■ PROBLEM REQUIREMENTS ■
The records below must be reproduced in full and without error.

■ MATERIAL FOR THIS EXERCISE ■
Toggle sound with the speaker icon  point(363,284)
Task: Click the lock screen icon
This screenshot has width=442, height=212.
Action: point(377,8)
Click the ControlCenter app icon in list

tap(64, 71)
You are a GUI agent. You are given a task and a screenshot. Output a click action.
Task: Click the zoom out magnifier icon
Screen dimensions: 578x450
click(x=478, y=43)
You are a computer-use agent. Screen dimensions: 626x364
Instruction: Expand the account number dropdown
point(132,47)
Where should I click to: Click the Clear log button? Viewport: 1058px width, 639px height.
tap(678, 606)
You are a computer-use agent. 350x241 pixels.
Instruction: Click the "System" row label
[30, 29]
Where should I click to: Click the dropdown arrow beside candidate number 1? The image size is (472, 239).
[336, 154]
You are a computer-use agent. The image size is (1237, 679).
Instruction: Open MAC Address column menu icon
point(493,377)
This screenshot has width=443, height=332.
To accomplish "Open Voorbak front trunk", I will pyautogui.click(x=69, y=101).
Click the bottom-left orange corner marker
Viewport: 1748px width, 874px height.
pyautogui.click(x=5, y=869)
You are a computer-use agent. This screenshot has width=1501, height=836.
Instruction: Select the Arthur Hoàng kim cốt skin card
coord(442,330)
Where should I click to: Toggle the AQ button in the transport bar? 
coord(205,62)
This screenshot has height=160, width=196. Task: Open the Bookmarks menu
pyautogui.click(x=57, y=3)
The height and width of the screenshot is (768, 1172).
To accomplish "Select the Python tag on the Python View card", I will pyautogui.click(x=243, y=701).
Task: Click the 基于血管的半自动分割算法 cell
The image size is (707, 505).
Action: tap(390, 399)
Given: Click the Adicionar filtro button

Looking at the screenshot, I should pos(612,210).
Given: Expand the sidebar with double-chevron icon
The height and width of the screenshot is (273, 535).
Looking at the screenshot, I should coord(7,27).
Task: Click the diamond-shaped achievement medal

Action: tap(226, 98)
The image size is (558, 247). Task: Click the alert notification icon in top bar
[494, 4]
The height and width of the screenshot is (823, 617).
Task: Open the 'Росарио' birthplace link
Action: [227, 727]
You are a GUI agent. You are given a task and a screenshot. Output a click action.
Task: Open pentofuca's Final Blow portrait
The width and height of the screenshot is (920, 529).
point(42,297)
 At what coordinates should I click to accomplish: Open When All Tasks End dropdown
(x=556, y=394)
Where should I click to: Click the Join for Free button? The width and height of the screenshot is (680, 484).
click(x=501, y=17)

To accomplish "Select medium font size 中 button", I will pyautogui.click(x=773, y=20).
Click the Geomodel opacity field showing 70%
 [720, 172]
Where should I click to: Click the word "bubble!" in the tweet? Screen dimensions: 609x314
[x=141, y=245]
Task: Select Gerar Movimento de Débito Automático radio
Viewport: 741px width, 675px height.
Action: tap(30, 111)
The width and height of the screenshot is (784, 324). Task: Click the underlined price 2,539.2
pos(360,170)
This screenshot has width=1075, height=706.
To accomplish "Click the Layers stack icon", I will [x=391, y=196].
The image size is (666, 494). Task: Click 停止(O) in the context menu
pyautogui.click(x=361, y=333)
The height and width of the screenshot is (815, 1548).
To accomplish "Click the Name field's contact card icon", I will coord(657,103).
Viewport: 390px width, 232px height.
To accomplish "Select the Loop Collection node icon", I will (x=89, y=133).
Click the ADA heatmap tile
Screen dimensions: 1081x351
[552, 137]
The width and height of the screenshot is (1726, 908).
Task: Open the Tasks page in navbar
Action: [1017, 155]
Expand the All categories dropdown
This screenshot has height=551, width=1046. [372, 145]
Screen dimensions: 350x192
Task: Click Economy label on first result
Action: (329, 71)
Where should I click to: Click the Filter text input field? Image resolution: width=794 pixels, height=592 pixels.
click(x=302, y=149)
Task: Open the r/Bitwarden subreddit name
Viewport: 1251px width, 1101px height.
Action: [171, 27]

■ YOUR SOLUTION ■
Toggle sound with the speaker icon  point(363,284)
Task: Click the lock screen icon
This screenshot has width=442, height=212.
Action: point(377,8)
Click the ControlCenter app icon in list

tap(64, 71)
You are a GUI agent. You are given a task and a screenshot. Output a click action.
Task: Click the zoom out magnifier icon
Screen dimensions: 578x450
click(x=478, y=43)
You are a computer-use agent. Screen dimensions: 626x364
Instruction: Expand the account number dropdown
point(132,47)
Where should I click to: Click the Clear log button? Viewport: 1058px width, 639px height.
tap(678, 606)
You are a computer-use agent. 350x241 pixels.
Instruction: Click the "System" row label
[30, 29]
Where should I click to: Click the dropdown arrow beside candidate number 1? The image size is (472, 239).
[336, 154]
You are a computer-use agent. The image size is (1237, 679).
Instruction: Open MAC Address column menu icon
point(493,377)
This screenshot has width=443, height=332.
To accomplish "Open Voorbak front trunk", I will pyautogui.click(x=69, y=101).
Click the bottom-left orange corner marker
Viewport: 1748px width, 874px height.
pyautogui.click(x=5, y=869)
You are a computer-use agent. This screenshot has width=1501, height=836.
Instruction: Select the Arthur Hoàng kim cốt skin card
coord(442,330)
Where should I click to: Toggle the AQ button in the transport bar? 
coord(205,62)
This screenshot has height=160, width=196. Task: Open the Bookmarks menu
pyautogui.click(x=57, y=3)
The height and width of the screenshot is (768, 1172).
To accomplish "Select the Python tag on the Python View card", I will pyautogui.click(x=243, y=701).
Task: Click the 基于血管的半自动分割算法 cell
The image size is (707, 505).
Action: tap(390, 399)
Given: Click the Adicionar filtro button

Looking at the screenshot, I should pos(612,210).
Given: Expand the sidebar with double-chevron icon
The height and width of the screenshot is (273, 535).
Looking at the screenshot, I should coord(7,27).
Task: Click the diamond-shaped achievement medal

Action: tap(226, 98)
The image size is (558, 247). Task: Click the alert notification icon in top bar
[494, 4]
The height and width of the screenshot is (823, 617).
Task: Open the 'Росарио' birthplace link
Action: [227, 727]
You are a GUI agent. You are given a task and a screenshot. Output a click action.
Task: Open pentofuca's Final Blow portrait
The width and height of the screenshot is (920, 529).
point(42,297)
 At what coordinates should I click to accomplish: Open When All Tasks End dropdown
(x=556, y=394)
Where should I click to: Click the Join for Free button? The width and height of the screenshot is (680, 484).
click(x=501, y=17)

To accomplish "Select medium font size 中 button", I will pyautogui.click(x=773, y=20).
Click the Geomodel opacity field showing 70%
 [720, 172]
Where should I click to: Click the word "bubble!" in the tweet? Screen dimensions: 609x314
[x=141, y=245]
Task: Select Gerar Movimento de Débito Automático radio
Viewport: 741px width, 675px height.
Action: tap(30, 111)
The width and height of the screenshot is (784, 324). Task: Click the underlined price 2,539.2
pos(360,170)
This screenshot has width=1075, height=706.
To accomplish "Click the Layers stack icon", I will [x=391, y=196].
The image size is (666, 494). Task: Click 停止(O) in the context menu
pyautogui.click(x=361, y=333)
The height and width of the screenshot is (815, 1548).
To accomplish "Click the Name field's contact card icon", I will coord(657,103).
Viewport: 390px width, 232px height.
To accomplish "Select the Loop Collection node icon", I will (x=89, y=133).
Click the ADA heatmap tile
Screen dimensions: 1081x351
[552, 137]
The width and height of the screenshot is (1726, 908).
Task: Open the Tasks page in navbar
Action: [1017, 155]
Expand the All categories dropdown
This screenshot has height=551, width=1046. [372, 145]
Screen dimensions: 350x192
Task: Click Economy label on first result
Action: (329, 71)
Where should I click to: Click the Filter text input field? Image resolution: width=794 pixels, height=592 pixels.
click(x=302, y=149)
Task: Open the r/Bitwarden subreddit name
Viewport: 1251px width, 1101px height.
Action: [171, 27]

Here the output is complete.